● EXERCISE
Copy out every one of the following entries word for word.
══════════════════════════════
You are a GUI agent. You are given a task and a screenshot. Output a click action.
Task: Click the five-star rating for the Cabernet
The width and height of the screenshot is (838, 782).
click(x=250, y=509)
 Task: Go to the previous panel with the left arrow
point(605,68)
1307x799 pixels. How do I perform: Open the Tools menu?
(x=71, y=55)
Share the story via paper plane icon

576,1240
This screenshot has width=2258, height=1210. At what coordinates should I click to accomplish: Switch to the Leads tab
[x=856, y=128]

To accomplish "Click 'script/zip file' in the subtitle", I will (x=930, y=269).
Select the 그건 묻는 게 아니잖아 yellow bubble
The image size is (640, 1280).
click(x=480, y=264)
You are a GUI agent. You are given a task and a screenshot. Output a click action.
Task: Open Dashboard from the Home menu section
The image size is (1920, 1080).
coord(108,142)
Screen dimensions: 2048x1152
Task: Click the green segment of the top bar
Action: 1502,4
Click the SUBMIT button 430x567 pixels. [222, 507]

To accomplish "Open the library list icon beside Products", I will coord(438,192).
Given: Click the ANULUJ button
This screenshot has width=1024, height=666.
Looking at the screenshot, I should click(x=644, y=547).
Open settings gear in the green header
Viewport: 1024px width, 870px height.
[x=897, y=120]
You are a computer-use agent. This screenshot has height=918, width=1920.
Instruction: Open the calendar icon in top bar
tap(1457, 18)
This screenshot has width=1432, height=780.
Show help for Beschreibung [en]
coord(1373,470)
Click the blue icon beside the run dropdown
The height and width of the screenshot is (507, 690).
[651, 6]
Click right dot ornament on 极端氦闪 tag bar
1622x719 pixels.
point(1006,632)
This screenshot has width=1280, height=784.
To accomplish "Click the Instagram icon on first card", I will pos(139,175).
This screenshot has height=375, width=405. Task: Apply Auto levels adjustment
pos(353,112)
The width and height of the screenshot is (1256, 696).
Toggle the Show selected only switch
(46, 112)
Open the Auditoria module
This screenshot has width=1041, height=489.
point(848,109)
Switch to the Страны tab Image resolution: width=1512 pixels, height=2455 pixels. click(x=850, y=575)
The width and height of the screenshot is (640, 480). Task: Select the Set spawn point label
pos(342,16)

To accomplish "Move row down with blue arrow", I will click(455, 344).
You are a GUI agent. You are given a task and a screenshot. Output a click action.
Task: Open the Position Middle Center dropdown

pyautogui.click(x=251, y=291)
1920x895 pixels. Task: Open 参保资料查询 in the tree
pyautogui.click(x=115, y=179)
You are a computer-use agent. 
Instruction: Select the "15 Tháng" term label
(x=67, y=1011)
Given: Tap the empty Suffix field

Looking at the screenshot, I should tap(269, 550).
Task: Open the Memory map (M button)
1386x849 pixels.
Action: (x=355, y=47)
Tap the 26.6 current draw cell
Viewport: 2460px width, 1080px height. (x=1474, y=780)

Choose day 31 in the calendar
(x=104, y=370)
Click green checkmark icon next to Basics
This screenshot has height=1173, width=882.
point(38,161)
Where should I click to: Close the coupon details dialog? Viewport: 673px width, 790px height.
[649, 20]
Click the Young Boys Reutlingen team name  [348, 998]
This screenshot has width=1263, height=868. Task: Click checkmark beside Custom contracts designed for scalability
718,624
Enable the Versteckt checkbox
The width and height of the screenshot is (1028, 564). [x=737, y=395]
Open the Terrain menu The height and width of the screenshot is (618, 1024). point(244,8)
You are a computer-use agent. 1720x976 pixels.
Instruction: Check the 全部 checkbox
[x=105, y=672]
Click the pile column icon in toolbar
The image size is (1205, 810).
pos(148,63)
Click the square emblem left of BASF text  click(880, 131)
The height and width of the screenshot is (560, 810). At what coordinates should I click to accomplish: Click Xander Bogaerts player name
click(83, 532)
══════════════════════════════
● THE RESULT
You are a GUI agent. You are given a task and a screenshot. Output a click action.
Task: Click the five-star rating for the Cabernet
The width and height of the screenshot is (838, 782).
click(x=250, y=509)
 Task: Go to the previous panel with the left arrow
point(605,68)
1307x799 pixels. How do I perform: Open the Tools menu?
(x=71, y=55)
Share the story via paper plane icon

576,1240
This screenshot has width=2258, height=1210. At what coordinates should I click to accomplish: Switch to the Leads tab
[x=856, y=128]

To accomplish "Click 'script/zip file' in the subtitle", I will (x=930, y=269).
Select the 그건 묻는 게 아니잖아 yellow bubble
The image size is (640, 1280).
click(x=480, y=264)
You are a GUI agent. You are given a task and a screenshot. Output a click action.
Task: Open Dashboard from the Home menu section
The image size is (1920, 1080).
coord(108,142)
Screen dimensions: 2048x1152
Task: Click the green segment of the top bar
Action: 1502,4
Click the SUBMIT button 430x567 pixels. [222, 507]

To accomplish "Open the library list icon beside Products", I will coord(438,192).
Given: Click the ANULUJ button
This screenshot has width=1024, height=666.
Looking at the screenshot, I should click(x=644, y=547).
Open settings gear in the green header
Viewport: 1024px width, 870px height.
[x=897, y=120]
You are a computer-use agent. This screenshot has height=918, width=1920.
Instruction: Open the calendar icon in top bar
tap(1457, 18)
This screenshot has width=1432, height=780.
Show help for Beschreibung [en]
coord(1373,470)
Click the blue icon beside the run dropdown
The height and width of the screenshot is (507, 690).
[651, 6]
Click right dot ornament on 极端氦闪 tag bar
1622x719 pixels.
point(1006,632)
This screenshot has width=1280, height=784.
To accomplish "Click the Instagram icon on first card", I will pos(139,175).
This screenshot has height=375, width=405. Task: Apply Auto levels adjustment
pos(353,112)
The width and height of the screenshot is (1256, 696).
Toggle the Show selected only switch
(46, 112)
Open the Auditoria module
This screenshot has width=1041, height=489.
point(848,109)
Switch to the Страны tab Image resolution: width=1512 pixels, height=2455 pixels. click(x=850, y=575)
The width and height of the screenshot is (640, 480). Task: Select the Set spawn point label
pos(342,16)

To accomplish "Move row down with blue arrow", I will click(455, 344).
You are a GUI agent. You are given a task and a screenshot. Output a click action.
Task: Open the Position Middle Center dropdown

pyautogui.click(x=251, y=291)
1920x895 pixels. Task: Open 参保资料查询 in the tree
pyautogui.click(x=115, y=179)
You are a computer-use agent. 
Instruction: Select the "15 Tháng" term label
(x=67, y=1011)
Given: Tap the empty Suffix field

Looking at the screenshot, I should tap(269, 550).
Task: Open the Memory map (M button)
1386x849 pixels.
Action: (x=355, y=47)
Tap the 26.6 current draw cell
Viewport: 2460px width, 1080px height. (x=1474, y=780)

Choose day 31 in the calendar
(x=104, y=370)
Click green checkmark icon next to Basics
This screenshot has height=1173, width=882.
point(38,161)
Where should I click to: Close the coupon details dialog? Viewport: 673px width, 790px height.
[649, 20]
Click the Young Boys Reutlingen team name  [348, 998]
This screenshot has width=1263, height=868. Task: Click checkmark beside Custom contracts designed for scalability
718,624
Enable the Versteckt checkbox
The width and height of the screenshot is (1028, 564). [x=737, y=395]
Open the Terrain menu The height and width of the screenshot is (618, 1024). point(244,8)
You are a computer-use agent. 1720x976 pixels.
Instruction: Check the 全部 checkbox
[x=105, y=672]
Click the pile column icon in toolbar
The image size is (1205, 810).
pos(148,63)
Click the square emblem left of BASF text  click(880, 131)
The height and width of the screenshot is (560, 810). At what coordinates should I click to accomplish: Click Xander Bogaerts player name
click(83, 532)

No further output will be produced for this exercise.